Auto dealers last month had 1 million fewer cars and trucks on their lots than two years ago, or 33 percent fewer, according to data from Automotive News. The "days of inventory" on dealer lots in August, an industry measure, is the lowest in years, disregarding August 2009 when inventories were artificially low because of the "cash for clunkers" program.

Bill Stasek, owner of Bill Stasek Chevrolet in Wheeling, Ill., said he would love to have 30 percent more vehicles.

"With certain models, inventory of 2010s is either way down or there is none," Stasek said.

In the Chevrolet line, for example, consumers won't find any popular 2010 Traverse or Equinox crossovers, Stasek said.

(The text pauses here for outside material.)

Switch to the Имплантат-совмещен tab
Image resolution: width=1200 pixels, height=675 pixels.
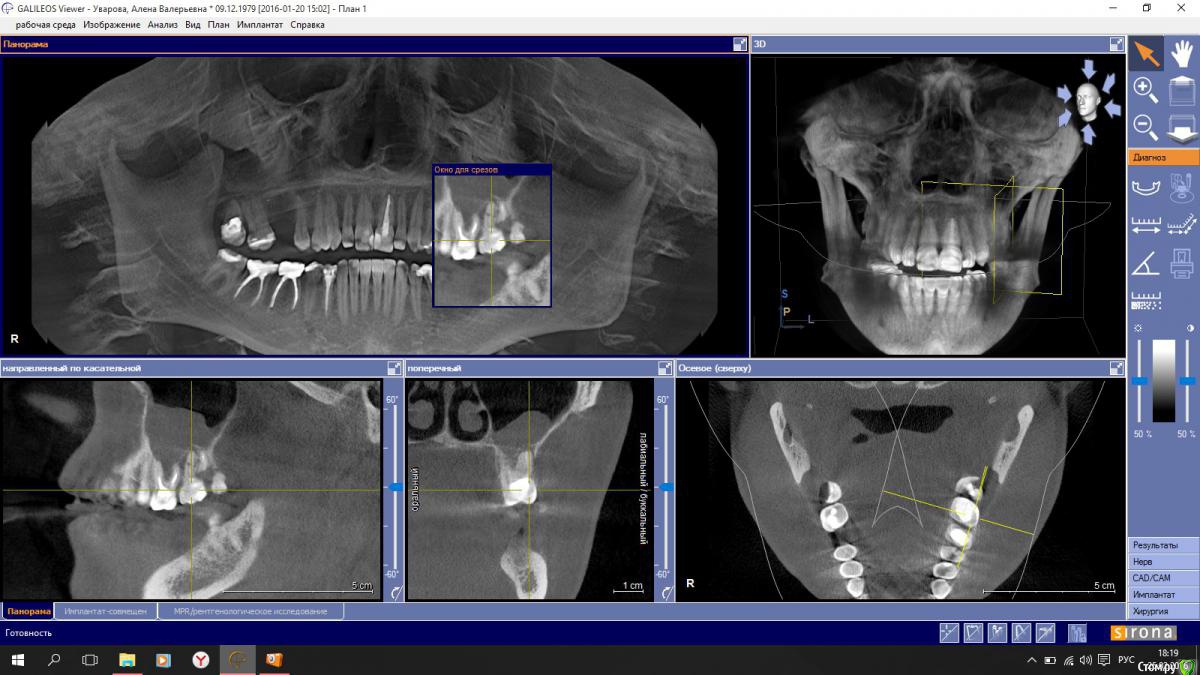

But, he added, consumers could still find bargains on some 2010s because dealers are motivated to get September off to a good start after a lousy August.

"Deals might be scattered, depending on what you're looking at," said Jessica Caldwell, a senior analyst at Edmunds.com. "Inventory is more in line with what the market is doing."

Overall, factory rebates and financing deals this year won't be as good, said Paul Taylor, chief economist at the National Automobile Dealers Association.

"The missing ingredient is the manufacturer incentives that existed one or two years ago, which lowered the cost of acquisition," he said. "They're simply not as high."

Another problem with the traditional shopping advice is it's based on all new models being released in October.

"It's not like that anymore," said Paul Brian, spokesman for the Chicago Automobile Trade Association. "You have floating release dates that tend to coincide more with production plans and when they're able to turn over production lines than a specific date."

Toyota and General Motors have been selling a significant number of 2011 models, whereas more than 90 percent of new Chryslers and Nissans are 2010s, Caldwell said.

As usual, the key is to do your homework, said Jeff Bartlett, deputy online editor for autos at Consumer Reports. And have a fallback plan if you can't find the car or the price you're after. Salespeople are good at persuading vulnerable consumers to buy, even if it's not what they want, he said.

"If you wait until October or November, you might get a better deal, but you'll get a weird color or manual transmission or something," said Caldwell, of Edmunds.com. "If you're not fussy and just want four wheels and something that drives, you might wait."